[Stored data entries]
◆ ◆ ◆ ◆ ◆

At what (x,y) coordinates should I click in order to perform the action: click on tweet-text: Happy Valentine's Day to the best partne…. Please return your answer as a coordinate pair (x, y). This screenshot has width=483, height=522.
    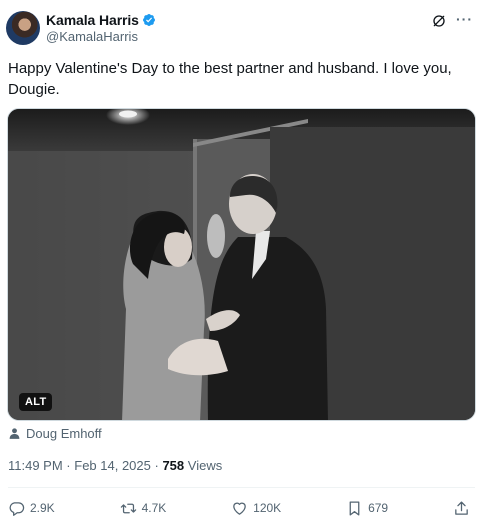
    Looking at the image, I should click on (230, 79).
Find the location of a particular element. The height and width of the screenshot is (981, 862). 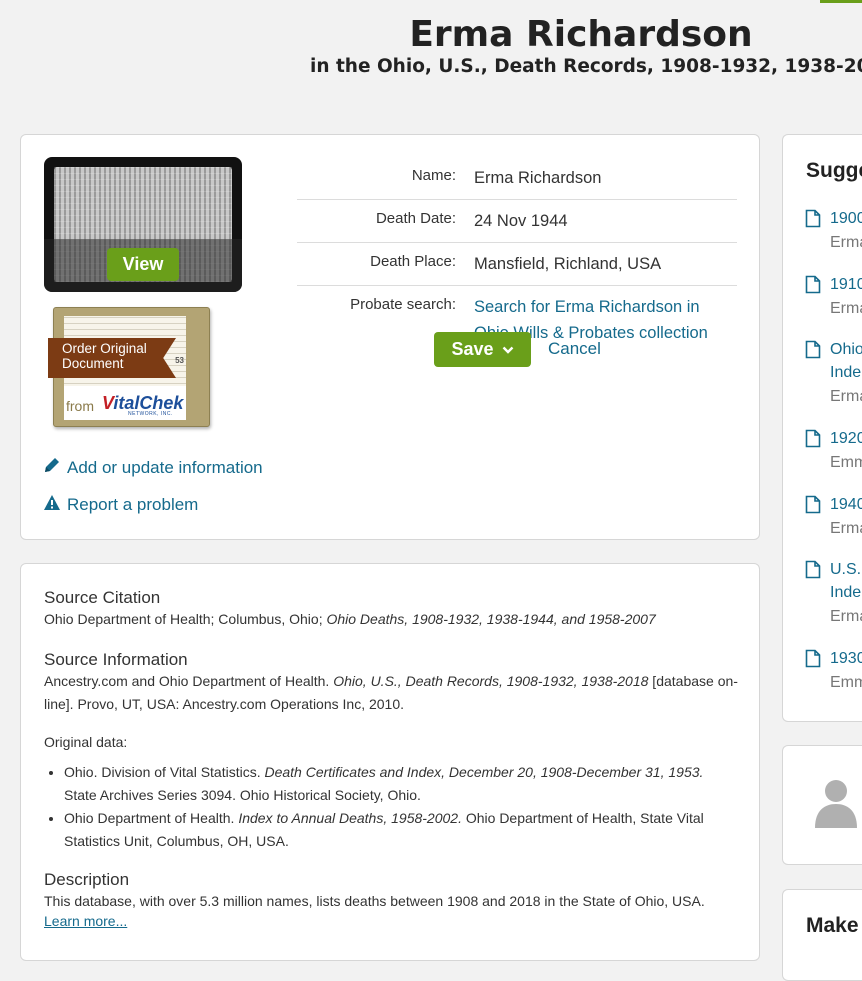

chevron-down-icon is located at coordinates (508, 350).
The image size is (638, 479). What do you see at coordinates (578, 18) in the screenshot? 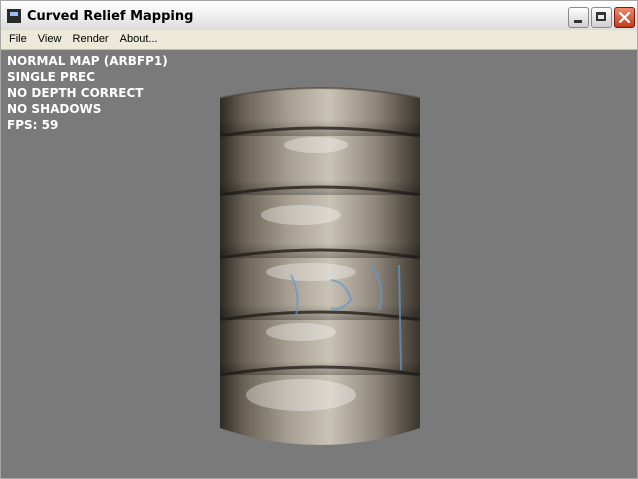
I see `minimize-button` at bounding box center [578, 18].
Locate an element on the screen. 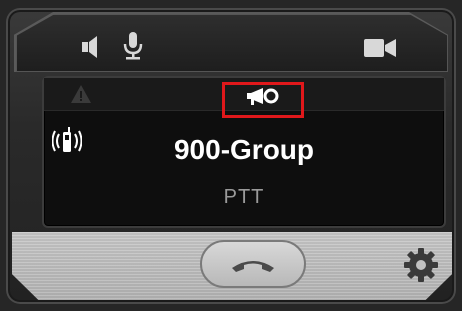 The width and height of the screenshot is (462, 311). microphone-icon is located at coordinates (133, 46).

◆ ◆ ◆ ◆ ◆

**Directions:**
Please output everything in the listing from its first line down to and including the line containing "Looking at the" as a Markdown table with the columns Row and Line text, one row per line and no rows for blank lines. Leave the pictures out of the table.

**Solution for this task:**
| Row | Line text |
|---|---|
| 1 | At what (x,y) coordinates should I click in order to perform the action: click on tweet-text: Happy Valentine's Day to the best partne…. Please return your answer as a coordinate pair (x, y). This screenshot has width=483, height=522. |
| 2 |     Looking at the image, I should click on (230, 79). |